- _EXERCISE OBJECTIVE_:
Print verbatim the lines from the beginning of the entries through the line containing "The image size is (1271, 903).", both ends included. Pictures should be left out.

(Records from a data source)
★ ★ ★ ★

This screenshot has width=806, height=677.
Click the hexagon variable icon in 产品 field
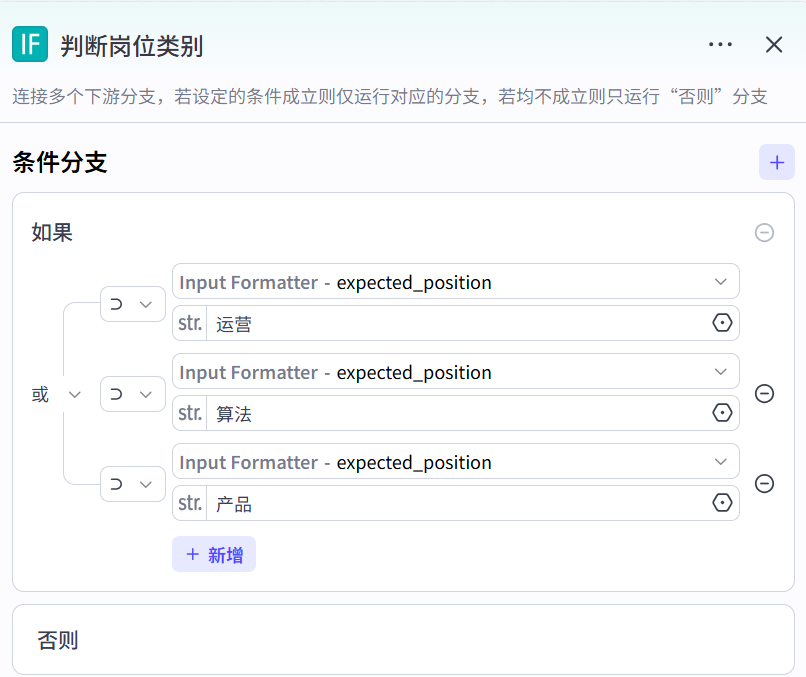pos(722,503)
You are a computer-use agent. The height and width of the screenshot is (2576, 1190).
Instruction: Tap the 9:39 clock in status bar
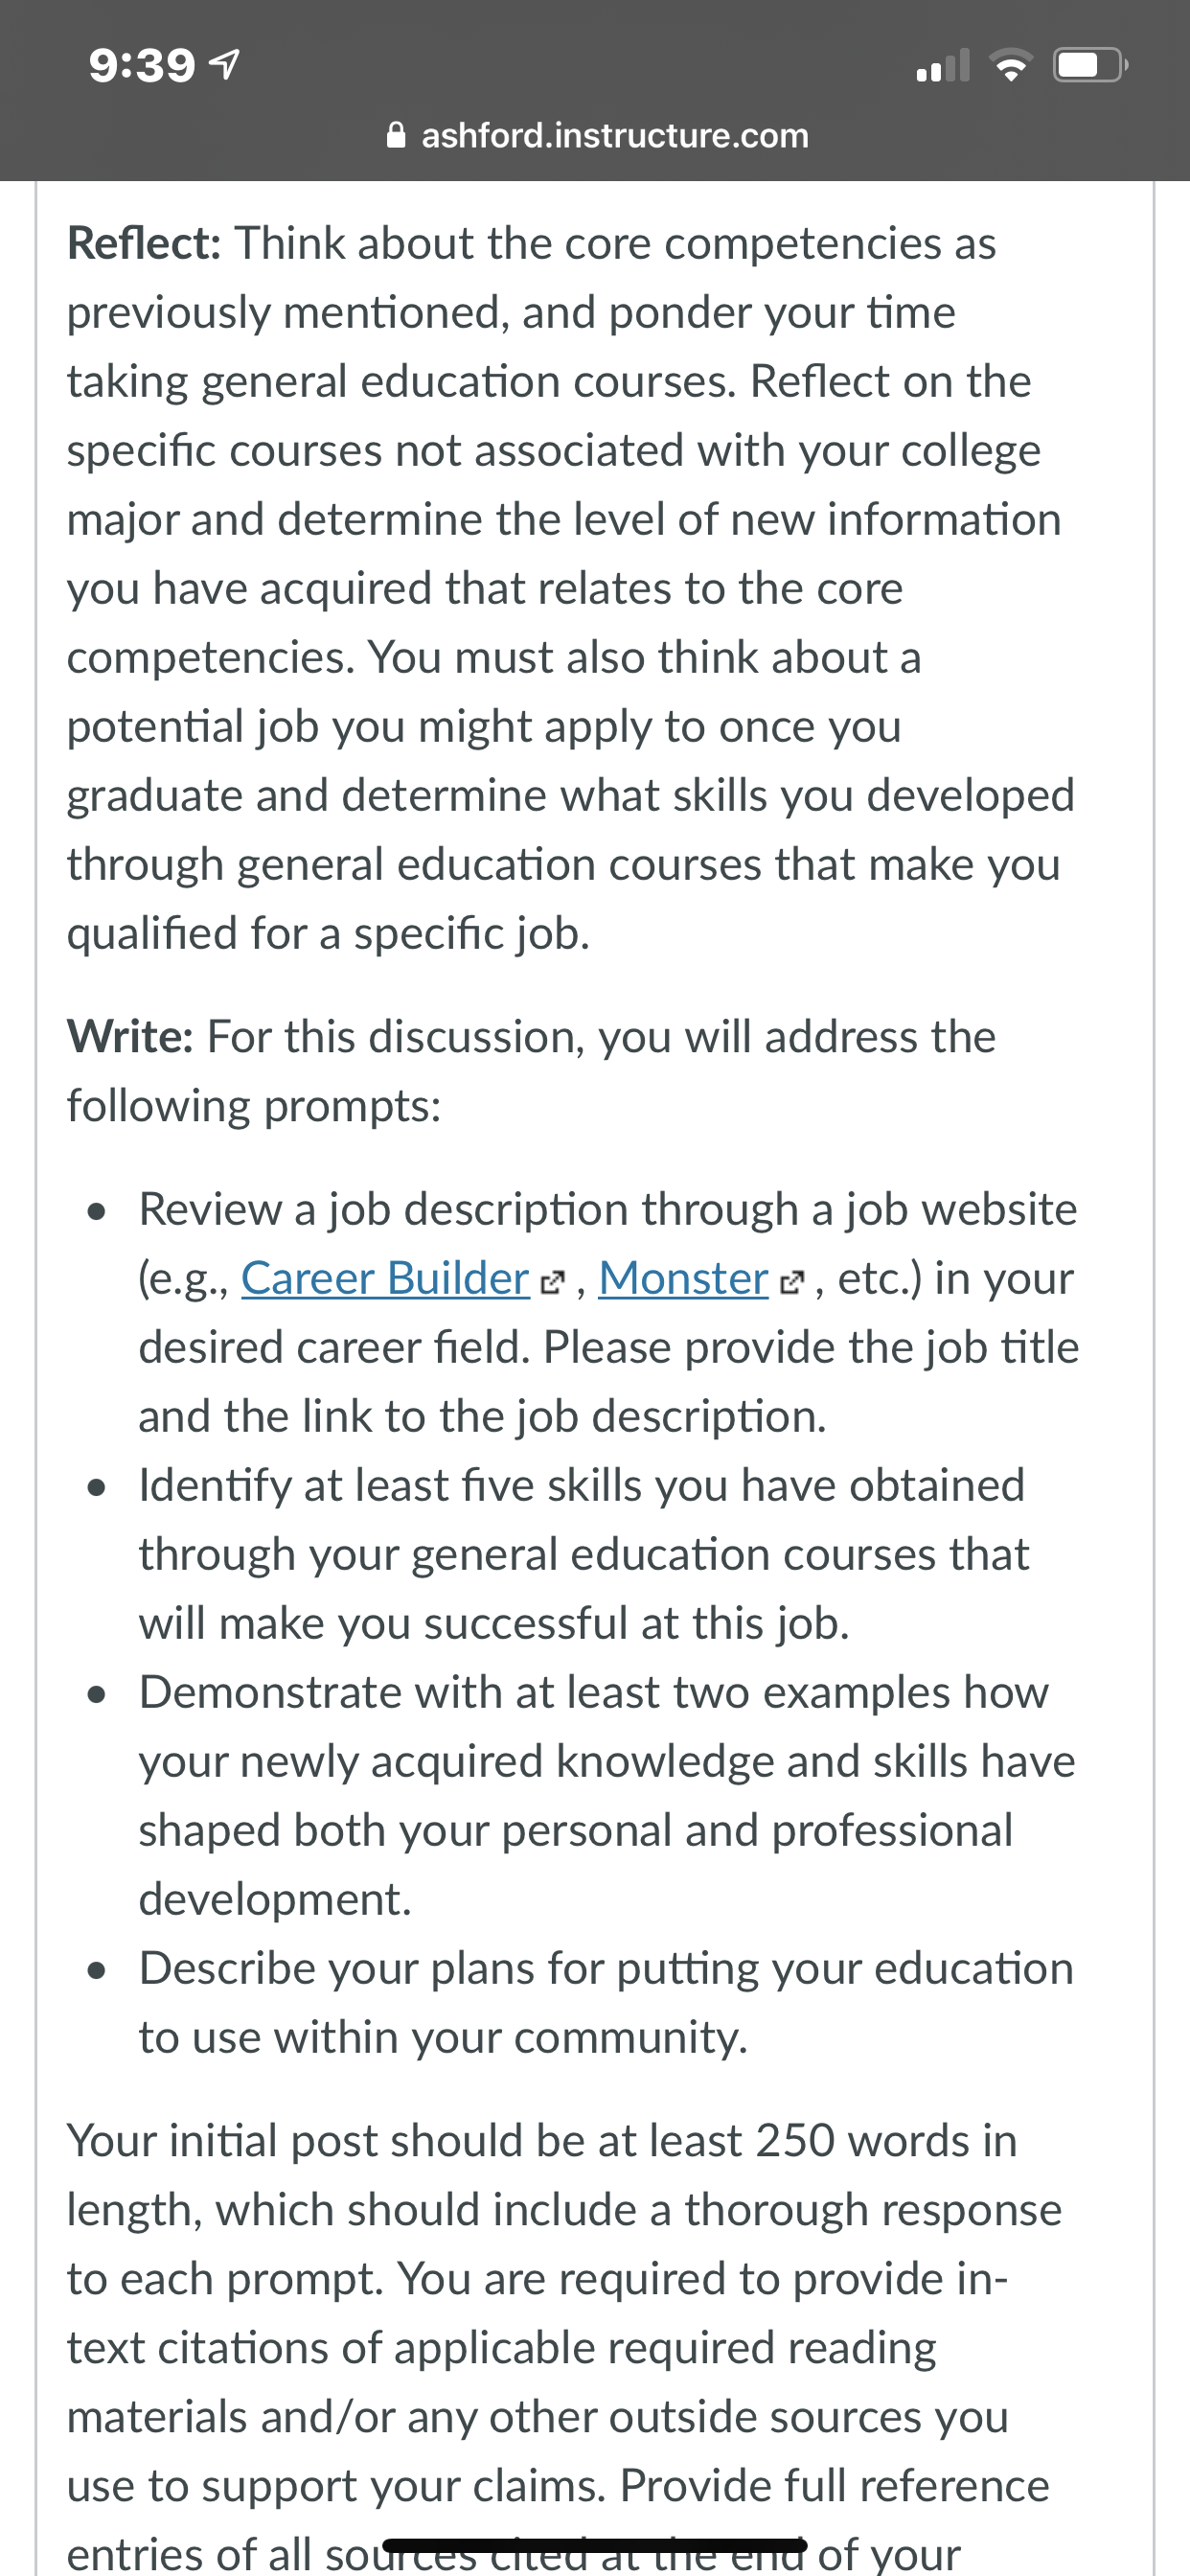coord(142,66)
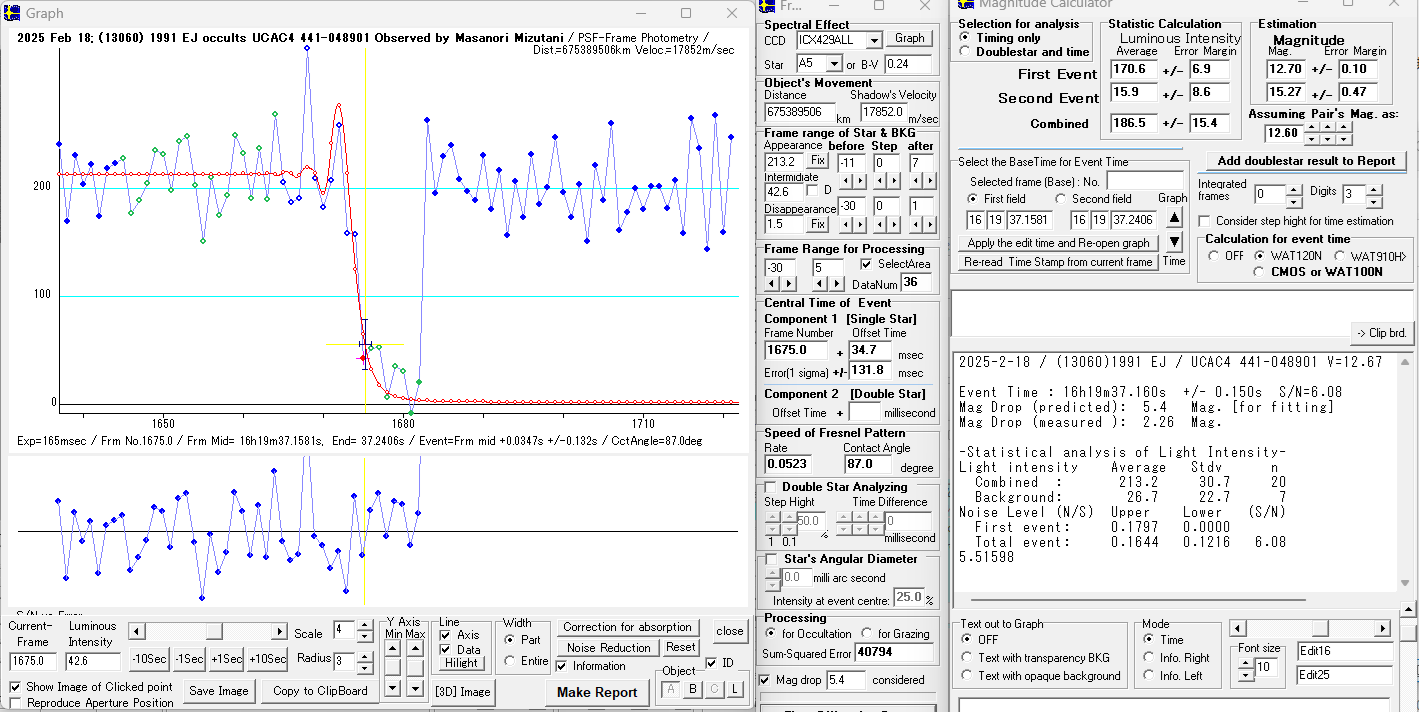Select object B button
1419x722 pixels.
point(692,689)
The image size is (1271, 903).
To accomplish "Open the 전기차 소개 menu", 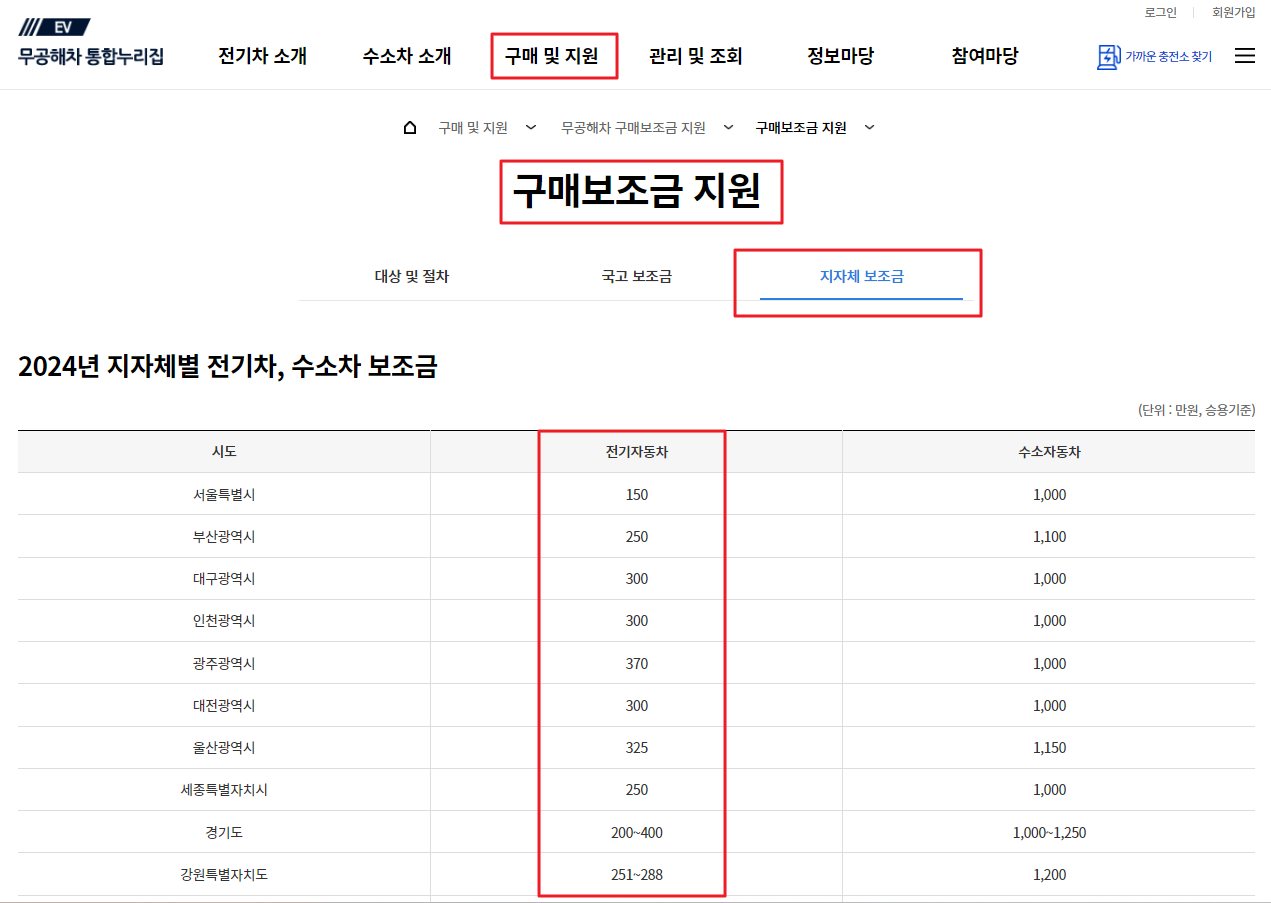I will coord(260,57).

★ ★ ★ ★

- _OUTPUT BELOW_:
This screenshot has width=806, height=677.
Click the hexagon variable icon in 产品 field
pos(722,503)
You are a computer-use agent. The height and width of the screenshot is (2576, 1190).
Instruction: Tap the 9:39 clock in status bar
coord(142,66)
Select object B button
1419x722 pixels.
point(692,689)
The image size is (1271, 903).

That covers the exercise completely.